## Action item
Only the lines from the one with "Click the Partners" through the end of the material below belong in the reply; transcribe them exactly.

** Data extract follows **

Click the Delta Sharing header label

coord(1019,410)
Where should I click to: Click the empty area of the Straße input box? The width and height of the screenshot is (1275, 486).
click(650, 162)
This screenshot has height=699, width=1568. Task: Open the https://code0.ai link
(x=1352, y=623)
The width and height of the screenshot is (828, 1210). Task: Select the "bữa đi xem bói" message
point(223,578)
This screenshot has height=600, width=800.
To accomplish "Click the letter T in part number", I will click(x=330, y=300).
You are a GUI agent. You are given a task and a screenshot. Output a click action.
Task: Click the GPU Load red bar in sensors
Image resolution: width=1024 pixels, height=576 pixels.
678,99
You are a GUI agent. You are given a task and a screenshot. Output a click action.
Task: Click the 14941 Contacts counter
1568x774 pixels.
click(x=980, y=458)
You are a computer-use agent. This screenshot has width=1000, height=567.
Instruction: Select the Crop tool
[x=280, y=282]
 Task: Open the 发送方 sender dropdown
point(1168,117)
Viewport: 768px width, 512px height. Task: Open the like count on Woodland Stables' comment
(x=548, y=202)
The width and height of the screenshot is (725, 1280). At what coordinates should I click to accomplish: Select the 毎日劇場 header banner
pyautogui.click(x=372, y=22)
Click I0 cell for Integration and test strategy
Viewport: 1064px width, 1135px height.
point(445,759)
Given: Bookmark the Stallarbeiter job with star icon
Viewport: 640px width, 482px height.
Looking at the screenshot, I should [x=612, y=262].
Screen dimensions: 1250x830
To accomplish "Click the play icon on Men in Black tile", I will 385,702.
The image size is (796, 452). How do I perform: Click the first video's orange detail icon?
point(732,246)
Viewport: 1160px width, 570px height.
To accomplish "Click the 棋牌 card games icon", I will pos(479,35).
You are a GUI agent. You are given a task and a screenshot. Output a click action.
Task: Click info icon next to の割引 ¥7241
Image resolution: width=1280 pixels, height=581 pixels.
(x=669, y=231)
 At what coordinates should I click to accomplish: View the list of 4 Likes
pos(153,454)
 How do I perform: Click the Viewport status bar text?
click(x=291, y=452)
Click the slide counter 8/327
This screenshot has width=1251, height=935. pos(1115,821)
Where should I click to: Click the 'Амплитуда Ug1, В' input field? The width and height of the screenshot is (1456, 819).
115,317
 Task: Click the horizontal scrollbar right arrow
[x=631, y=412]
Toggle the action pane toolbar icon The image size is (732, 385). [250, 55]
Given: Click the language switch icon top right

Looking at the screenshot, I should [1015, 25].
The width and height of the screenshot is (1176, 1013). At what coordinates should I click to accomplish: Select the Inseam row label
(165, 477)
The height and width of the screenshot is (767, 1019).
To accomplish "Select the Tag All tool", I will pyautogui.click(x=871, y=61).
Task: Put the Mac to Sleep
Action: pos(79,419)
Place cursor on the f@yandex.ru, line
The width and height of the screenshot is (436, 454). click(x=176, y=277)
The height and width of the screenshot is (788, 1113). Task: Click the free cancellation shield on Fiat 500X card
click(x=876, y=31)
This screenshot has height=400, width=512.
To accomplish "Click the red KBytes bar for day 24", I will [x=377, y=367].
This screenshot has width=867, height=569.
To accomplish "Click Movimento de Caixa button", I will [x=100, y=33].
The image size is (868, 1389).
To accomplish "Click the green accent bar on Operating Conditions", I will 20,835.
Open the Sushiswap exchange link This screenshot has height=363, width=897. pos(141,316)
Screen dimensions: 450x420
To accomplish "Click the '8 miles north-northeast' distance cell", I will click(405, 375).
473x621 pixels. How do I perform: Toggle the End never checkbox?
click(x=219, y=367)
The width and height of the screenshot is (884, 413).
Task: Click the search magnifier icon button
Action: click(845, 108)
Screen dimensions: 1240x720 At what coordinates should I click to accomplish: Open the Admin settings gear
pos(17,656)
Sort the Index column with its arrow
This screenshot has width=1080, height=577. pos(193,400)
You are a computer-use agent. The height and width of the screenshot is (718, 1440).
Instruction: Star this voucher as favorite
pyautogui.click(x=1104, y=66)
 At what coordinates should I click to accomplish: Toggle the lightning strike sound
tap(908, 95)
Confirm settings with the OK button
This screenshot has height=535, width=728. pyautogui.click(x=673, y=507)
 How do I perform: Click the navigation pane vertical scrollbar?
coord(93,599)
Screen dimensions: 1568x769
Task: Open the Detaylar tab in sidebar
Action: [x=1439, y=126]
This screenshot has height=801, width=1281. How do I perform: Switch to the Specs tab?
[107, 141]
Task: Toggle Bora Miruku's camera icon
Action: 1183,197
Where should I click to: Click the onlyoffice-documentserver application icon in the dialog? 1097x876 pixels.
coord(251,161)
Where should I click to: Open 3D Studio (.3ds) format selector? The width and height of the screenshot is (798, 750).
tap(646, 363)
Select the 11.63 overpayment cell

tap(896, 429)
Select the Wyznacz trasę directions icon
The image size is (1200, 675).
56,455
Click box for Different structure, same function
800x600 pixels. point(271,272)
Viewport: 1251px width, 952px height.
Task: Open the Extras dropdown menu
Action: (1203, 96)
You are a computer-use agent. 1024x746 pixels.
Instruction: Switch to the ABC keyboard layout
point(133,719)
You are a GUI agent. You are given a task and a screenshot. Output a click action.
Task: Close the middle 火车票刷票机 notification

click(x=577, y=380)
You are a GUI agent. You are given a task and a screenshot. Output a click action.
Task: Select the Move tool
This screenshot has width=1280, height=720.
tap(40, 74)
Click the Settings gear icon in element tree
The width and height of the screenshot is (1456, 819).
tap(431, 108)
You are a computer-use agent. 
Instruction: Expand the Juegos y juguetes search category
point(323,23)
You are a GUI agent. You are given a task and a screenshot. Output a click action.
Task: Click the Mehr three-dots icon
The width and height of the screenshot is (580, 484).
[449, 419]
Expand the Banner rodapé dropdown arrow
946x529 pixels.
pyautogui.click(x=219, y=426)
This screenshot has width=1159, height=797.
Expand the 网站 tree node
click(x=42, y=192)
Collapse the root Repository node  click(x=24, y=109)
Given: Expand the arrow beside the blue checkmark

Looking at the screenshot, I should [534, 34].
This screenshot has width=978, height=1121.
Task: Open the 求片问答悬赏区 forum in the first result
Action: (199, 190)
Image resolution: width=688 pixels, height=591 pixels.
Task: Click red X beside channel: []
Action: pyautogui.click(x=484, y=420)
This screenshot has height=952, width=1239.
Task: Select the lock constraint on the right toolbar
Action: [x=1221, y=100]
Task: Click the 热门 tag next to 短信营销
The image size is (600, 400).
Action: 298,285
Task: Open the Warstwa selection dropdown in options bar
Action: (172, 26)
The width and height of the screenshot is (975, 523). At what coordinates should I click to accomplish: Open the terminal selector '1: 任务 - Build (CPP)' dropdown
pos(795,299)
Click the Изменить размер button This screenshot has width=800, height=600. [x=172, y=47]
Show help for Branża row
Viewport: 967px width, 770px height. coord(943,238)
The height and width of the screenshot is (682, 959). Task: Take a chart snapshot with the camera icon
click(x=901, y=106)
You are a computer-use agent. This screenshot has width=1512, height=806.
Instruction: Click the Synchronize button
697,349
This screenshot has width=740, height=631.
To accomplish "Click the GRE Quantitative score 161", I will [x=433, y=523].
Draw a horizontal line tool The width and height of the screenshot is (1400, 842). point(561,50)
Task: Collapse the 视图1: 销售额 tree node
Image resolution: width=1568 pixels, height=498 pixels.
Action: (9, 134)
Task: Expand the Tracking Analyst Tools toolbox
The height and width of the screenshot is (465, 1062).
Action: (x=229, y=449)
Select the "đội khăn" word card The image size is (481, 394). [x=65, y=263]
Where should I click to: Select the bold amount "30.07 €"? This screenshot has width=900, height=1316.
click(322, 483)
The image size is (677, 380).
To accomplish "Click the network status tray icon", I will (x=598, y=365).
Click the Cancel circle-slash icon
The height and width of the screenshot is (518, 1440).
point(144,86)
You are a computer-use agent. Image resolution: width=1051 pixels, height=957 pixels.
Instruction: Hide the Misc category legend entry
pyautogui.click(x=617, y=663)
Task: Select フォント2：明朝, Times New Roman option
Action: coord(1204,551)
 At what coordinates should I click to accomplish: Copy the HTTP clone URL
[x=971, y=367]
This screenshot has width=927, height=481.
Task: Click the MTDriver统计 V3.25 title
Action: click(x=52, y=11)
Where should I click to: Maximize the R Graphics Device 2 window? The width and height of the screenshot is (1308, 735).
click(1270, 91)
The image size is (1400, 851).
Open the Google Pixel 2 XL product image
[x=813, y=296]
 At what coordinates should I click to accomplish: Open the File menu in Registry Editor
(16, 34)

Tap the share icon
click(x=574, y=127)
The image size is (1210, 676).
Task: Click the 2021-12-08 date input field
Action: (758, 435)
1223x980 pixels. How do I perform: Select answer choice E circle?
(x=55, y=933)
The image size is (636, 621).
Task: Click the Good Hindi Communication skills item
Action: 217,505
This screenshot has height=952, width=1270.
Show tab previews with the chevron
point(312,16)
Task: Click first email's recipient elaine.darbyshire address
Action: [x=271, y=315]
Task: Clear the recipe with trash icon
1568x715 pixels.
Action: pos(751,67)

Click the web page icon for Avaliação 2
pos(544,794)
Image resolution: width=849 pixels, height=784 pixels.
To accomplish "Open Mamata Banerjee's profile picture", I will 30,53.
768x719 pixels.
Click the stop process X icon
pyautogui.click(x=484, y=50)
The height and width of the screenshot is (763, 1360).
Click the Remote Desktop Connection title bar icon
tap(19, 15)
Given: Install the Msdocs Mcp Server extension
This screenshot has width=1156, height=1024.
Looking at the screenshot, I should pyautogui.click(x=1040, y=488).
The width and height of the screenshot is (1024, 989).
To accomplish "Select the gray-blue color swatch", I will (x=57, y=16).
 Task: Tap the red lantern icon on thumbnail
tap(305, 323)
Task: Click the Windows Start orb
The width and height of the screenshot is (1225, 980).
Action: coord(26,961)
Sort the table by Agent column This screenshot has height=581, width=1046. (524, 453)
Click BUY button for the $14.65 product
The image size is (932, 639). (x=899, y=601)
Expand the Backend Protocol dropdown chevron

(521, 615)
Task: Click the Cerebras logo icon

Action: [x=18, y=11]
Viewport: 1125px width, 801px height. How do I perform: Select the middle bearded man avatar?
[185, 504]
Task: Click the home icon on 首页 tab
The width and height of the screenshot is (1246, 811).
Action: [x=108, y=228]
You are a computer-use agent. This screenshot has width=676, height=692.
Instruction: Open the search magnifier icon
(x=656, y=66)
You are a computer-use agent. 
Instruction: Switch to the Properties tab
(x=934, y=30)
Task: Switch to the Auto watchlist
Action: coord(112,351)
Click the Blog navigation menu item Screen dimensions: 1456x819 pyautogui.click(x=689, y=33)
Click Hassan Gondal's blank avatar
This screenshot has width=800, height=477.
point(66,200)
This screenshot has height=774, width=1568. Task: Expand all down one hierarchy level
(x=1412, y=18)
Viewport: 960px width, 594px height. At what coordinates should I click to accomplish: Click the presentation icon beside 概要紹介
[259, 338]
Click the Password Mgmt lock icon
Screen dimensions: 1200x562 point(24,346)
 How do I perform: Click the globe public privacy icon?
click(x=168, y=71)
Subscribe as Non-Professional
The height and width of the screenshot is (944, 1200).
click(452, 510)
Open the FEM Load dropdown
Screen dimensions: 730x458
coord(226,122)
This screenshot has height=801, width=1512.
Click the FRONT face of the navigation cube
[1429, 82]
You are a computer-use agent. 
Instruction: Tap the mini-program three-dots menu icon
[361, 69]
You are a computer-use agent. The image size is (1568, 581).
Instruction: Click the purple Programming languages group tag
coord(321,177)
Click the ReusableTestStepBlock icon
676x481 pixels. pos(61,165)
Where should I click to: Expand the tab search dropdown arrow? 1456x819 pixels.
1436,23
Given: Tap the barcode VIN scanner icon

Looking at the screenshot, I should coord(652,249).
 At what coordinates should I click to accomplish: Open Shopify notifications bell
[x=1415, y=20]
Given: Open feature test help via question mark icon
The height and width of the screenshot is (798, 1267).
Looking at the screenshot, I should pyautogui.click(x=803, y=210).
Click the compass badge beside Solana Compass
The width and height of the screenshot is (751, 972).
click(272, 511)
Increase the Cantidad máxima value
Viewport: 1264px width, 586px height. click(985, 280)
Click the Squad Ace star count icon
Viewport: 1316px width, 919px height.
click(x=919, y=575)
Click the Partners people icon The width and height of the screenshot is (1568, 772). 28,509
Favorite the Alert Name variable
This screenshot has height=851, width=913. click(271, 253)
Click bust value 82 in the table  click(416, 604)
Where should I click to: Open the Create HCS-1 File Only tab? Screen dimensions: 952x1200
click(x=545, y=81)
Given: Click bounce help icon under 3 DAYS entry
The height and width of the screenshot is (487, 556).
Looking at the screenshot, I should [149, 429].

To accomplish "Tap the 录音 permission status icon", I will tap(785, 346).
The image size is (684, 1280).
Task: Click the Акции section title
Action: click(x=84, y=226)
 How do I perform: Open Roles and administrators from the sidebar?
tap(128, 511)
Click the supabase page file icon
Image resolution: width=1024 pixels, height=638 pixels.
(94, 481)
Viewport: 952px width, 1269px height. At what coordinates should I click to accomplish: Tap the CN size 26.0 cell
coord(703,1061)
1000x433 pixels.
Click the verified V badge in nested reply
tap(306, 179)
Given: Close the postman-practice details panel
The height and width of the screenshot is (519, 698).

** End of Data extract **

## Answer to the problem
Click the Partners people icon The width and height of the screenshot is (1568, 772). 28,509
Favorite the Alert Name variable
This screenshot has height=851, width=913. click(271, 253)
Click bust value 82 in the table  click(416, 604)
Where should I click to: Open the Create HCS-1 File Only tab? Screen dimensions: 952x1200
click(x=545, y=81)
Given: Click bounce help icon under 3 DAYS entry
The height and width of the screenshot is (487, 556).
Looking at the screenshot, I should [149, 429].

To accomplish "Tap the 录音 permission status icon", I will tap(785, 346).
The image size is (684, 1280).
Task: Click the Акции section title
Action: click(x=84, y=226)
 How do I perform: Open Roles and administrators from the sidebar?
tap(128, 511)
Click the supabase page file icon
Image resolution: width=1024 pixels, height=638 pixels.
(94, 481)
Viewport: 952px width, 1269px height. At what coordinates should I click to accomplish: Tap the CN size 26.0 cell
coord(703,1061)
1000x433 pixels.
Click the verified V badge in nested reply
tap(306, 179)
Given: Close the postman-practice details panel
The height and width of the screenshot is (519, 698).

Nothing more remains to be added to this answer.